Single-photon optogenetics enables precise, cell-type–specific modulation of neuronal circuits, making it a crucial tool in neuroscience. Its miniaturization in the form of fully implantable wide-field stimulator arrays enables long-term interrogation of cortical circuits and bears promise for brain–machine interfaces for sensory and motor function restoration. However, achieving selective activation of functional cortical representations poses a challenge, as studies show that targeted optogenetic stimulation results in activity spread beyond one functional domain.
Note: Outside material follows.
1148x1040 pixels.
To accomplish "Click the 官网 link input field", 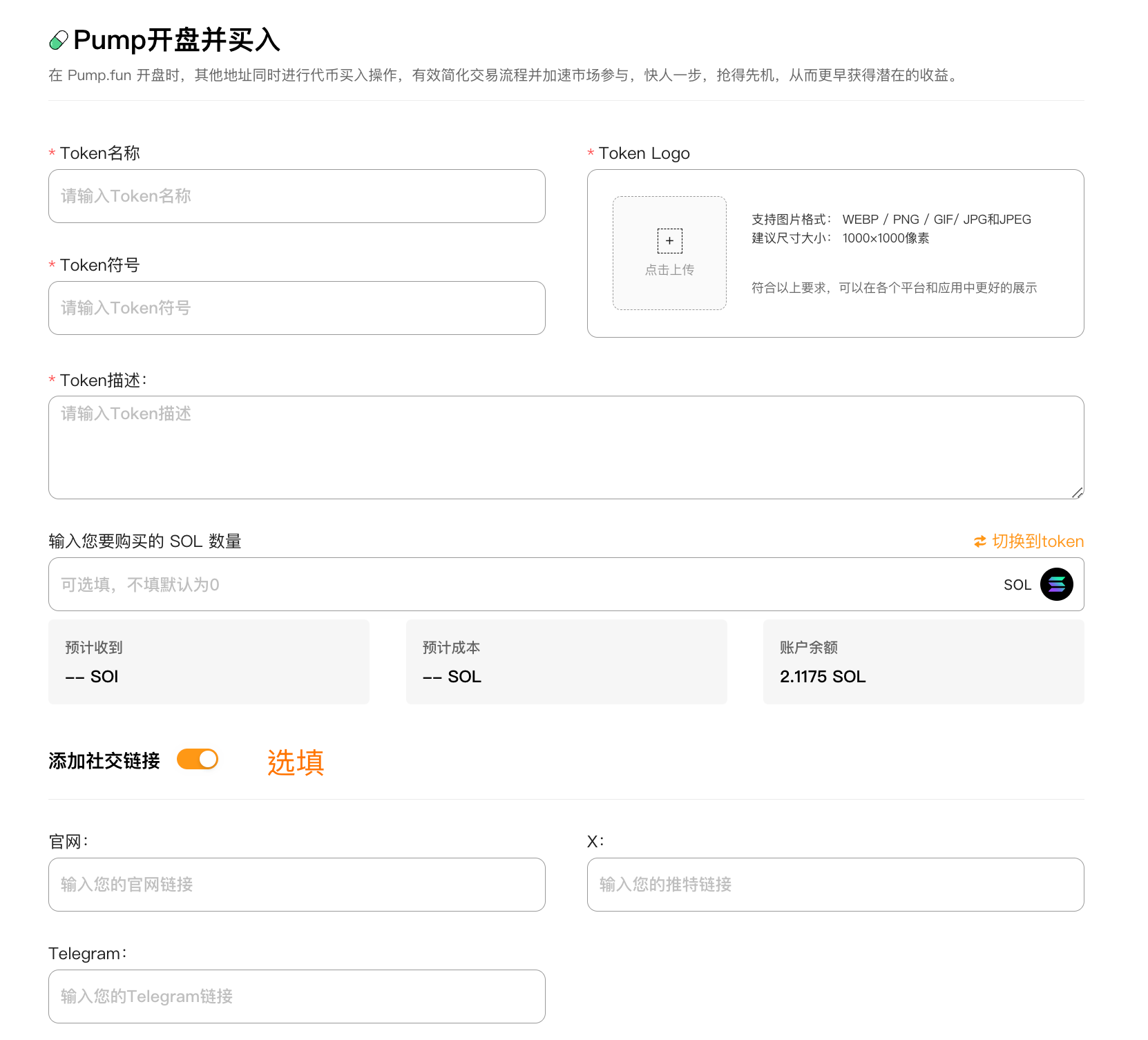I will pyautogui.click(x=297, y=885).
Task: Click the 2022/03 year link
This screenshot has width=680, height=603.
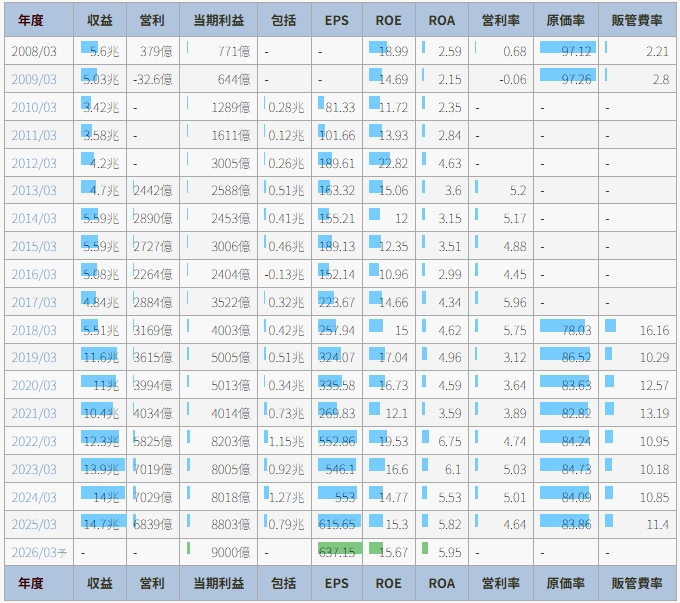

While recurrent network mechanisms contribute to activity spread, here we demonstrate with detailed simulations of isolated pyramidal neurons from cats of unknown sex that already neuron morphology causes a complex spread of optogenetic activity at the scale of one cortical column. Since the shape of a neuron impacts its optogenetic response, we find that a single stimulator at the cortical surface recruits a complex spatial distribution of neurons that can be inhomogeneous and vary with stimulation intensity and neuronal morphology across layers. We explore strategies to enhance stimulation precision, finding that optimizing stimulator optics may offer more significant improvements than the preferentially somatic expression of the opsin through genetic targeting. Our results indicate that, with the right optical setup, single-photon optogenetics can precisely activate isolated neurons at the scale of functional cortical domains spanning several hundred micrometers.

单光子光遗传学能够对神经元回路进行精确的细胞类型特异性调节，使其成为神经科学中的重要工具。它以完全可植入的宽场刺激器阵列的形式小型化，能够对皮层回路进行长期询问，并有望用于恢复感觉和运动功能的脑机接口。然而，实现功能性皮层表征的选择性激活是一项挑战，因为研究表明，靶向光遗传学刺激会导致活动扩散到一个功能域之外。虽然循环网络机制有助于活动传播，但在这里我们通过对来自未知性别猫的分离锥体神经元的详细模拟来证明，神经元形态已经在一个皮质柱的尺度上导致光遗传学活动的复杂传播。由于神经元的形状会影响其光遗传学反应，我们发现皮质表面的单个刺激器募集了复杂的神经元空间分布，这些神经元可能是不均匀的，并且随着刺激强度和跨层神经元形态的变化而变化。我们探索了提高刺激精度的策略，发现优化刺激器光学可能比通过遗传靶向优先体细胞表达视蛋白提供更显着的改进。我们的结果表明，通过正确的光学设置，单光子光遗传学可以在跨越数百微米的功能皮层结构域的尺度上精确激活孤立的神经元。